Nei suoi commenti, l’Italia ha ribadito come il dialogo all’interno della CCW rappresenti il forum più appropriato per discutere le politiche e le pratiche nazionali sullo sviluppo e l’uso di armi con funzioni autonome e l’importanza del già citato articolo 36 nello sviluppo, dispiegamento e impiego di qualsiasi sistema d’arma. Tale dialogo, oltre a superare quel generale scetticismo tra gli Stati rei di perseguire la sicurezza nazionale e i soli interessi economici nello sviluppo di nuove tecnologie, potrebbe contribuire a creare fiducia tra gli Stati sul continuo sforzo di conformare al diritto internazionale umanitario lo sviluppo di sistemi d’arma emergenti.
Infine, l’Italia ha posto particolare enfasi sulla necessità di garantire un controllo umano significativo a qualsiasi sistema d’arma autonomo con il duplice scopo di 1) garantire che soltanto gli esseri umani possano essere responsabili di un’operazione militare; e 2) ribadire che soltanto un essere umano possa effettuare valutazioni giuridiche circa il rispetto del diritto internazionale umanitario e, in particolare, dei princìpi di distinzione, proporzionalità e precauzione nell’attacco. Alla luce di tali considerazioni, è fondamentale che sia un essere umano a validare un obiettivo militare; una volta selezionato, il raggio d’azione del sistema d’arma autonomo deve inoltre essere limitato nel tempo e nello spazio, in modo da permettere all’operatore umano di agire, avendo sempre un controllo significativo sul sistema d’arma.
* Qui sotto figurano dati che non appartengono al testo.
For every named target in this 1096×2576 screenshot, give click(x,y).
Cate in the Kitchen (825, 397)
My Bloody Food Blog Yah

Il dibattito sui LAWS, insieme a quello condotto in parallelo sulla militarizzazione dello spazio cibernetico, rappresenta dunque una delle sfide giuridiche più rilevanti imposte dalle nuove tecnologie alla comunità internazionale. Un dibattito che impone la coniugazione di elementi etici e giuridici con il progresso scientifico e la sicurezza nazionale. Se è vero che il progresso della scienza sia inevitabile, è pur vero che applicare i progressi scientifici al campo militare non sia inevitabile, ma una scelta. E allora, questa scelta non potrà che vedere i sistemi d’arma come oggetto di diritto e non come soggetti giuridici, alla stregua dell’essere umano.